French dermatologist (1832–1914)

Jean Alfred Fournier (/fr/; 21 May 1832 - 23 December 1914) was a French dermatologist who specialized in the study of venereal disease.

==Biography==
As a young man Fournier served as an intern at the Hôpital du Midi as an understudy to Philippe Ricord (1800–1889). In 1863 he became médecine des hôpitaux, and from 1867 worked with Augustin Grisolle (1811–1869) at the Hôtel-Dieu de Paris. In 1876 he was appointed chef de service at the Hôpital Saint-Louis, later becoming a member of the Académie de Médecine (1880).

His main contribution to medical science was the study of congenital syphilis, of which he provided a description of in 1883. In his numerous publications he stressed the importance of syphilis being the cause of degenerative diseases. In addition, in 1901 he founded an organization devoted to spreading knowledge to combat syphilis, called the Société Française de Prophylaxie Sanitaire et Morale.

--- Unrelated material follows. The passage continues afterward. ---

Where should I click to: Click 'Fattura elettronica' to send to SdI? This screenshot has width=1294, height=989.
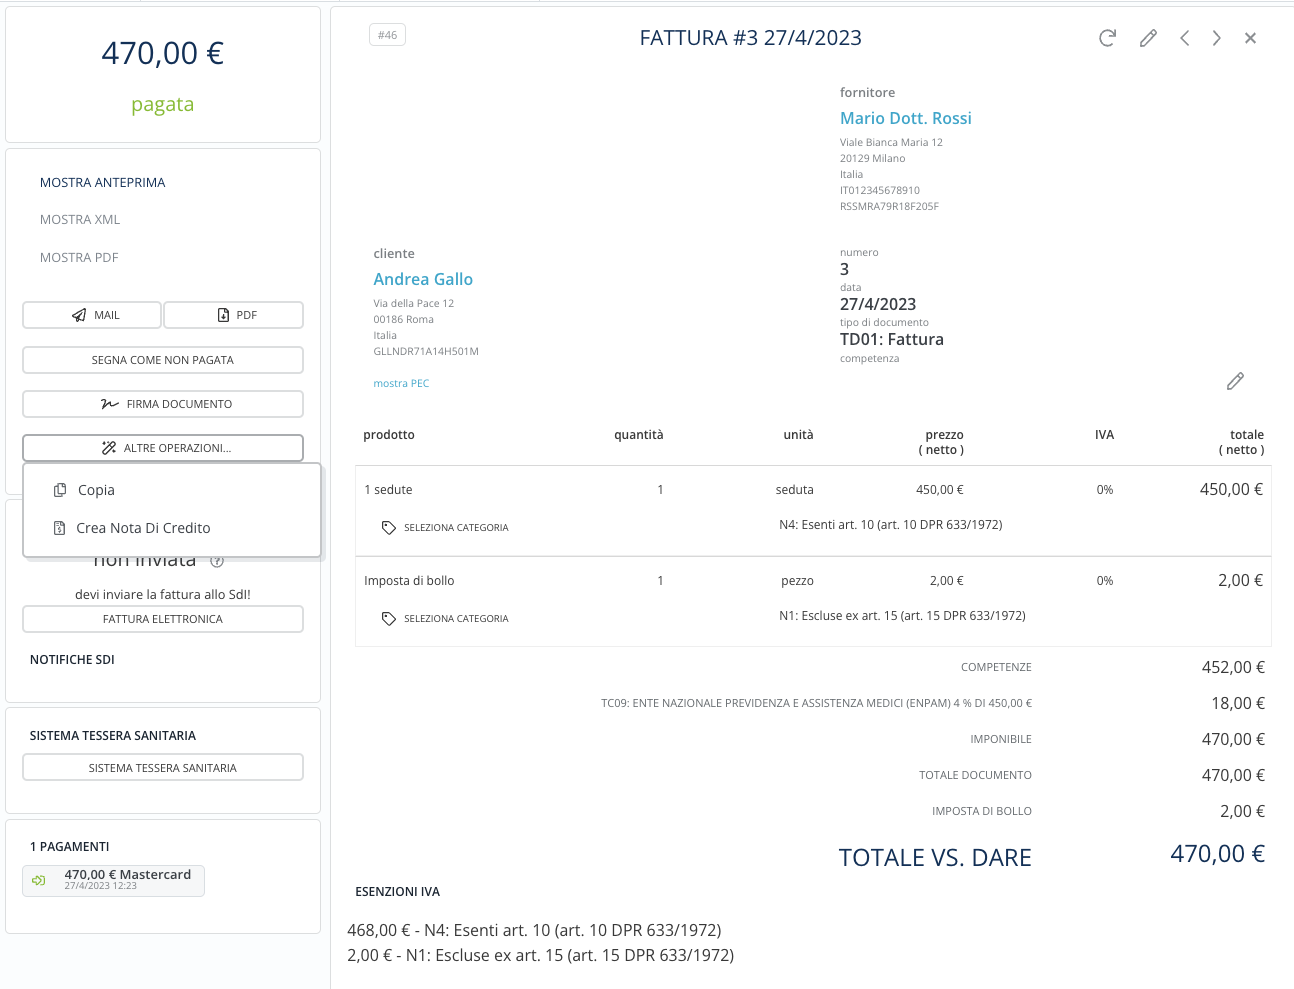point(162,618)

His name is associated with the following three medical terms:
- Fournier's gangrene: gangrene caused by infection of the scrotum and usually associated with diabetes. Although the condition is named after Fournier after he published a series of five cases, it was first described by a physician named Baurienne in 1764.
- Fournier's sign: scars on the mouth following the healing of lesions in congenital syphilis.
- Fournier's tibia: fusiform thickening and anterior bowing of the tibia in congenital syphilis.

Along with his study of venereal disease, Fournier was also a medical historian, republishing works by erstwhile physicians that included Girolamo Fracastoro (1478–1553), Giovanni de Vigo (1460–1525) and Jacques de Béthencourt.